**Task statement**
Scan the data beneath this task and copy each line that includes "green".

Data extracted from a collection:

%%

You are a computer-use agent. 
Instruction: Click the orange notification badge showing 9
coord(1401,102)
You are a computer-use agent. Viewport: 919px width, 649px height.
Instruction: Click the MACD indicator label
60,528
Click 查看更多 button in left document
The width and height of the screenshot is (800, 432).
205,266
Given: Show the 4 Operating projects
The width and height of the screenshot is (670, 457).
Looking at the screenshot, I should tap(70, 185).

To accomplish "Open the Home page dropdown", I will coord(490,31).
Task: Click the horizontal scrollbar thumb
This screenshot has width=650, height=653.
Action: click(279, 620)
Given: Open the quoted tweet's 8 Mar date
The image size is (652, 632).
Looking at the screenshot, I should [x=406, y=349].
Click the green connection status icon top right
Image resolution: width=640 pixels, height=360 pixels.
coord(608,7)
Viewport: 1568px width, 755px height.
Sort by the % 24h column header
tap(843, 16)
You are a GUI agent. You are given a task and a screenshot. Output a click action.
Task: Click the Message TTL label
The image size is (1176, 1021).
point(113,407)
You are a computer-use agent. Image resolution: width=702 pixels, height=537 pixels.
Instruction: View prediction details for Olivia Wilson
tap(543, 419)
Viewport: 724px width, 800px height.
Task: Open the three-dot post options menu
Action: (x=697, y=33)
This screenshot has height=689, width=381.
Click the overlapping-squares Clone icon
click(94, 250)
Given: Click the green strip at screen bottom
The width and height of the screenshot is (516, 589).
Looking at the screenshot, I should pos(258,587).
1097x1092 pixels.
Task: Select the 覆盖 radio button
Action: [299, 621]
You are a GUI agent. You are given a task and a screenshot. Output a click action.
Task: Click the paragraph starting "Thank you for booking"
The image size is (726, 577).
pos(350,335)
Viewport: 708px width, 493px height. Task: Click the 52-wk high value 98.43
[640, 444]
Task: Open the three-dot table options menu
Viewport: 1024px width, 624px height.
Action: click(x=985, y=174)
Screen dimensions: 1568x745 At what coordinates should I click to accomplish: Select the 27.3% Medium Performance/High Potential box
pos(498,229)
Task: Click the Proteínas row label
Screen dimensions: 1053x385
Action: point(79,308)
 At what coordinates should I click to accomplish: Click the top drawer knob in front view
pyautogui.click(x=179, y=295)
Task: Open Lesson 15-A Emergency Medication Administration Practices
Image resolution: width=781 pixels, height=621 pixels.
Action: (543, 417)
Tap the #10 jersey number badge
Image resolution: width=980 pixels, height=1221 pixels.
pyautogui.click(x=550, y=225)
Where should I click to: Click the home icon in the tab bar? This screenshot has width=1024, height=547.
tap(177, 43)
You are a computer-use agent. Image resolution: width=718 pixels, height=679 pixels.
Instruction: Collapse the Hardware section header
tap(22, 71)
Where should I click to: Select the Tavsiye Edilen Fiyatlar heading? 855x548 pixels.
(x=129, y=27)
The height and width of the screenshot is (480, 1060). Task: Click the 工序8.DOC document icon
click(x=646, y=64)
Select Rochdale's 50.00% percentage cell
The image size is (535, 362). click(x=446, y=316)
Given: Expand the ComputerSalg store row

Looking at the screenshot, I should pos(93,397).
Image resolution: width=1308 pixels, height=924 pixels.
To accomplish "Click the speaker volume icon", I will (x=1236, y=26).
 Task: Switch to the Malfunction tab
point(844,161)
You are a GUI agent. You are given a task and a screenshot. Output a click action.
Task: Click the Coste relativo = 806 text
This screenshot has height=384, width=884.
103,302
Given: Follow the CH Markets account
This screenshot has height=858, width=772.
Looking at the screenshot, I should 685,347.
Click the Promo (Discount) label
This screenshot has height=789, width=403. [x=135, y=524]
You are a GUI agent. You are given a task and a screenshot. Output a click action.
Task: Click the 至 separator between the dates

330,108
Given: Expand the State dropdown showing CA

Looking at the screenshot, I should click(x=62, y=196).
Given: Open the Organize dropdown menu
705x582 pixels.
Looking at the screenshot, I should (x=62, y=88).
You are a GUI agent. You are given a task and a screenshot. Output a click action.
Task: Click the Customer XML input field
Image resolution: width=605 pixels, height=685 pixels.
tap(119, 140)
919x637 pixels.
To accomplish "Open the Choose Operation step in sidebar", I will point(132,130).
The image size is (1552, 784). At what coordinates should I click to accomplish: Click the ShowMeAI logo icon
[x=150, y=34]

%%

**Answer for the task**
Click the green connection status icon top right
Given: Click the green strip at screen bottom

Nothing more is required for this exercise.